When one user tried to stop using gabapentin, she experienced troubling withdrawal symptoms.

She wrote that “My gabapentin withdrawal symptoms included vertigo from the moment I woke up until about midday, hot flashes that rivaled menopause, daily migraines, and what I prefer to just call intestinal distress.”

Gabapentin’s effects can run the gamut. It can even produce overdose symptoms, even though these events are rarely fatal.

How a Gabapentin Addiction Grows

Any substance addiction begins when a user develops a tolerance, meaning they have to take more of the drug to experience the effects a smaller, previous dose yielded. When their bodies become used to the presence of the drug, any cessation of the substance produces withdrawal symptoms. At that point, they will have developed a dependence.

Finally, addiction occurs once a user displays compulsive behaviors around obtaining and using the drug. They will use the drug despite adverse effects like health, professional, and/or legal complications.

If you or a loved one has begun to experience these changes around gabapentin use, then your best course of action is professional addiction treatment.

Why Professional Treatment is Necessary with Gabapentin Addiction

If you took gabapentin to treat a seizure disorder but quit cold turkey, you will likely have more seizures when the drug leaves your system. This is a life-threatening effect that users experience when they attempt to quit gabapentin on their own without professional help.

The safest, most effective step you can take in ceasing your gabapentin use is by talking to your doctor.

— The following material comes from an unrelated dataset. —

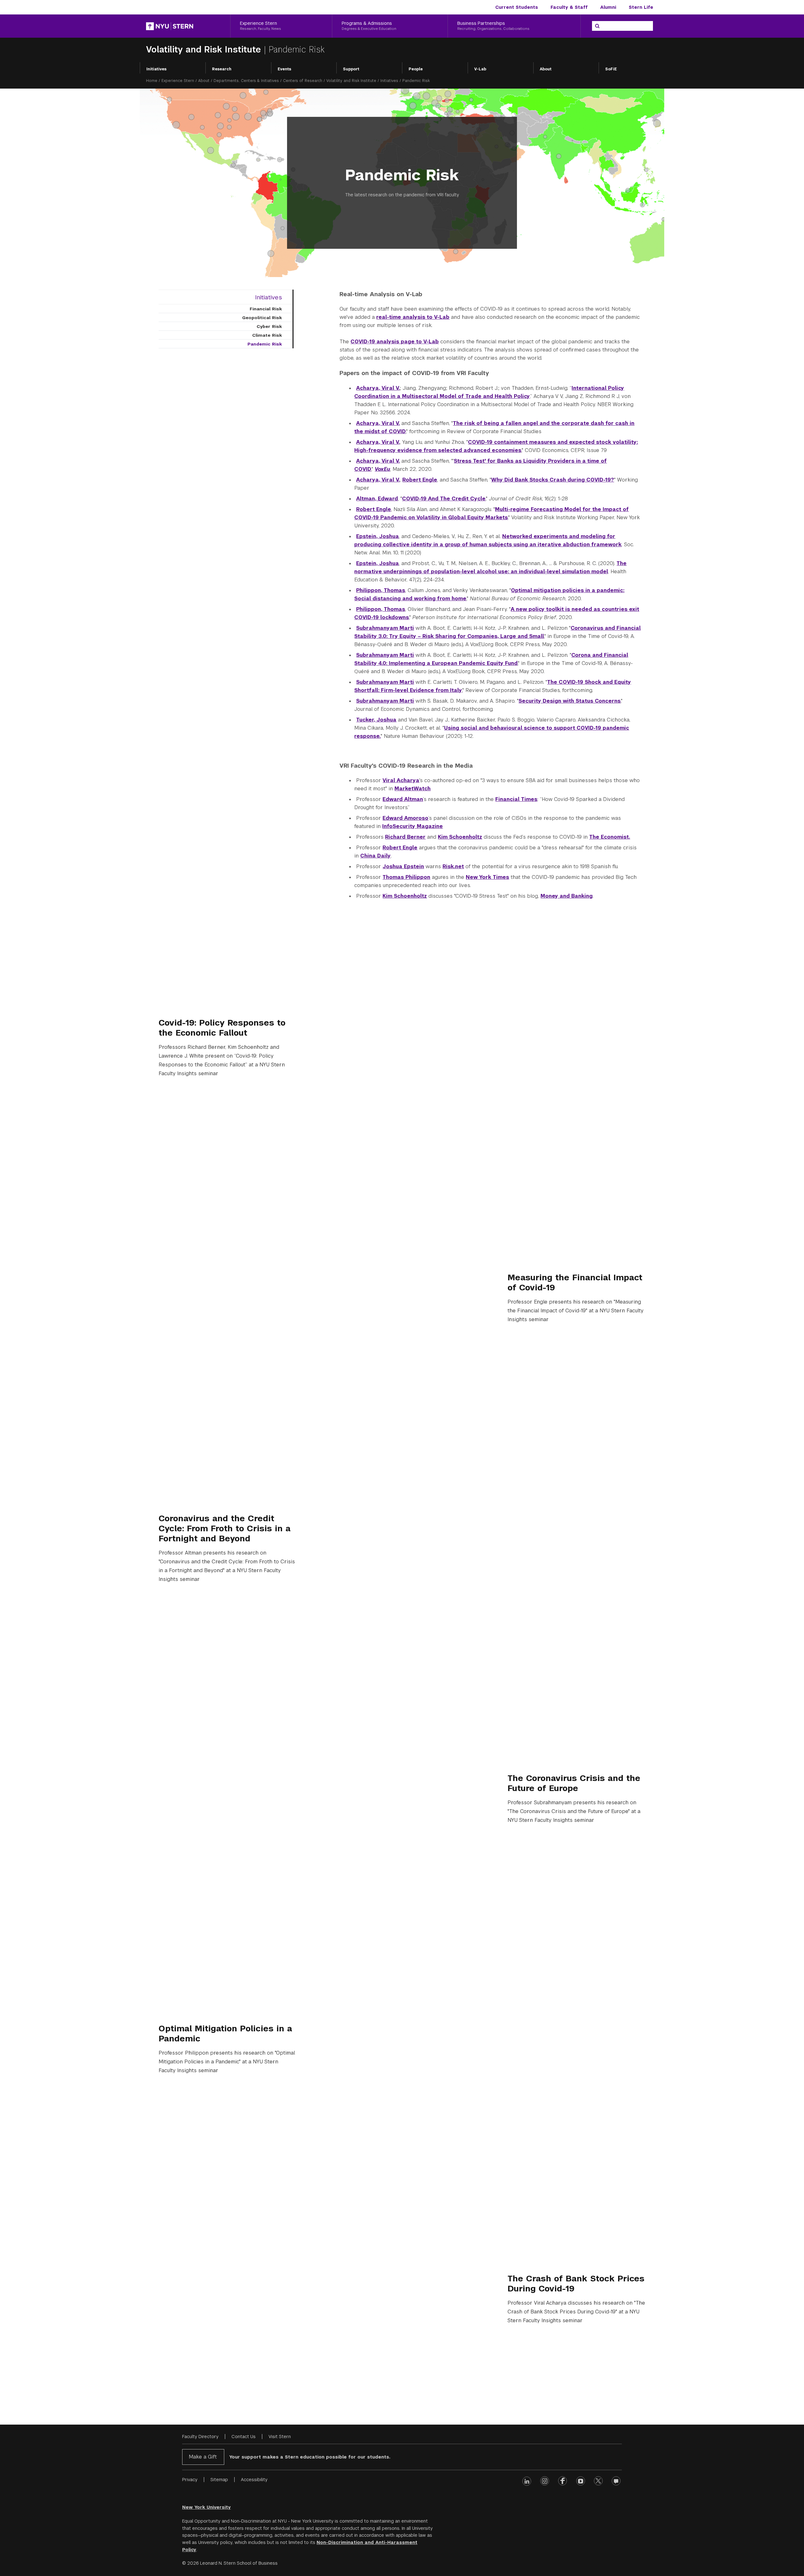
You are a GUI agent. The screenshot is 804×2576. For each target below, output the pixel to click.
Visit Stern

If you are looking to put an end to your cycle of abuse, then professional addiction recovery offers the best solution. In professional addiction treatment, a medical team will determine the severity of your gabapentin abuse and withdrawal process.

They will determine whether you will need to undergo detox at a residential facility or safely participate in an outpatient detox program.

If your doctor recommends that you participate in detox while at home, then here are some steps you can take to avoid relapse:

  • Contact your family and friends.
  • Stay hydrated.
  • Eat healthy foods.
  • Make an exercise plan.
  • Take small doses of over-the-counter painkillers.
  • Make a list of people to call.
  • Go to all doctors’ appointments and report new symptoms.

Gabapentin Overdose is Possible

Compared to other substances, gabapentin can produce relatively minor overdose symptoms, including double vision, drowsiness, slurred speech, and diarrhea. However, fatal overdoses involving gabapentin, particularly with other opioids, has become more common in areas such as Kentucky.

Overdoses occur when people substitute their non-medical use of opioids with drugs like gabapentin. They assume that it is safe to abuse.

One medical doctor told Healthline, “There has been an increase in the mentions of gabapentin toxicity in emergency rooms, including overdose deaths. These are likely due to a combination of gabapentin with another central nervous system depressant,” he said.

Startling Gabapentin Statistics

  • As the 10th most prescribed medication in the U.S., 64 million gabapentin subscriptions were dispensed in 2016, up from 39 million in 2012.
  • Between 2012 and 2016, gabapentin was detected in 168 fatalities and was the primary cause of death in 23 people.
  • According to an official with the Kentucky Office of Drug Control Policy, gabapentin showed in an estimated one-third of all drug deaths across the state in 2016.